* Start EXCERPT PROVIDED *

We all reach milestones in our life.
Milestones are a means of measuring our accomplishments during our all too short of a journey on this Earth.
This week will mark a very significant milestone in my life.
My new milestone will mark the day that my life and the lives of my boys were forever changed.
October 14th will mark one year to the day that my wife walked out of my life and never looked back, leaving me to raise our three kids on my own..
That night was the most difficult night of my life and it was something I naively, never saw coming.
Anyway, every single day since then, I’ve struggled to come to grips with this life altering turn of events and I’ve been reliving memories that have now become tainted and painful.
For the last year of my life, every holiday, birthday, school function and even things as stupid as the season premieres of the shows we watched together, have been painful..
They’re painful because I knew that the last time we celebrated one of the boys birthdays, Christmas, Easter or anything else, we did so together, as a family.
It overshadowed everything.
As I approach the 14th, I don’t know if the boys are going to remember the significance of that day but I hope they don’t.
While living through the 14th, especially as the boys are going to bed that night, my heart will once again shatter.

* End EXCERPT PROVIDED *

THE TASKS:
a. Please explain, in one to three sentences, why the writer of the milestone passage says that every holiday, birthday, and school function over the last year has been painful.
b. Carry the milestone passage forward from its final sentence, in the same voice.
The items after this passage aren't needed for anything here.

* Start RECORDS *

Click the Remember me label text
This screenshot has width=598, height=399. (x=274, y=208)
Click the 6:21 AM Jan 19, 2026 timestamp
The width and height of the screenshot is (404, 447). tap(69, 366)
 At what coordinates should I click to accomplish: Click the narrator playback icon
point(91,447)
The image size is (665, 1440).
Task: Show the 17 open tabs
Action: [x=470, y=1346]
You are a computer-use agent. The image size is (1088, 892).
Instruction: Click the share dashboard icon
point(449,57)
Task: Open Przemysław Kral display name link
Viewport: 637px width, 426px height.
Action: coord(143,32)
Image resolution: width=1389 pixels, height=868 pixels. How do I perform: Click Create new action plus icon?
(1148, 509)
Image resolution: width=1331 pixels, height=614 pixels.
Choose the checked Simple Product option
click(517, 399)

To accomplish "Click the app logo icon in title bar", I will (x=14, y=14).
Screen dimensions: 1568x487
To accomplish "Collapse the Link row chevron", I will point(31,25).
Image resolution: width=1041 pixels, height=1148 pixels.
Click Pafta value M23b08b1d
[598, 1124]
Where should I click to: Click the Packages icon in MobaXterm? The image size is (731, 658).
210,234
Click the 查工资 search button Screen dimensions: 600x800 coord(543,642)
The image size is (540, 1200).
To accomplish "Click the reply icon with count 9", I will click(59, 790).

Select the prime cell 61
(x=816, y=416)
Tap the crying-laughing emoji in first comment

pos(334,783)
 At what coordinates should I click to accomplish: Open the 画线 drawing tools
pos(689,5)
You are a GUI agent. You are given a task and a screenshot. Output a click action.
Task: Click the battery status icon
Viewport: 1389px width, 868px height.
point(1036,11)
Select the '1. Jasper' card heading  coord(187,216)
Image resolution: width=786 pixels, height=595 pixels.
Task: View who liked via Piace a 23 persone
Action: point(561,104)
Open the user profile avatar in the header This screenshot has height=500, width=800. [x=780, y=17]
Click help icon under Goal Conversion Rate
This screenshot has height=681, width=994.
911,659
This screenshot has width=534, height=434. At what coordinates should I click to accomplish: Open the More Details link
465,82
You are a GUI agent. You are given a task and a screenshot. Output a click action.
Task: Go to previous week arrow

* End RECORDS *

ANSWERS FOR THIS EXERCISE:
a. They have been painful because the writer knows that the last time they celebrated any of them, whether a birthday, Christmas, or Easter, they did so together as a family. That memory overshadowed everything.

b.
I know myself pretty well and I know that I will replay that night over and over again in my head. I’ll cry and perhaps cry myself to sleep…
As I pass through that day and make it to the 15th, I’m looking at another major milestone.
As of October 15, 2015, I will have been a single father, raising my kids entirely on my own, for 365 days straight.
That’s pretty amazing. 😊
I will have accomplished what I would have previously thought impossible.
Raising my three challenging kids entirely on my own is something I never thought I would be strong enough to do. While our new life isn’t always pretty, it’s ours and I’m grateful for every single day.. ☺
As the 14th approaches, I’m going to allow myself to experience it naturally and not fight the emotions. Obviously, not in front of the kids but maybe after bedtime, I’ll drown my sorrow in a carton of ice cream and watch some TV..
Seriously though, I think by allowing myself to feel, I will find a sense of closure that I have been unable to find yet.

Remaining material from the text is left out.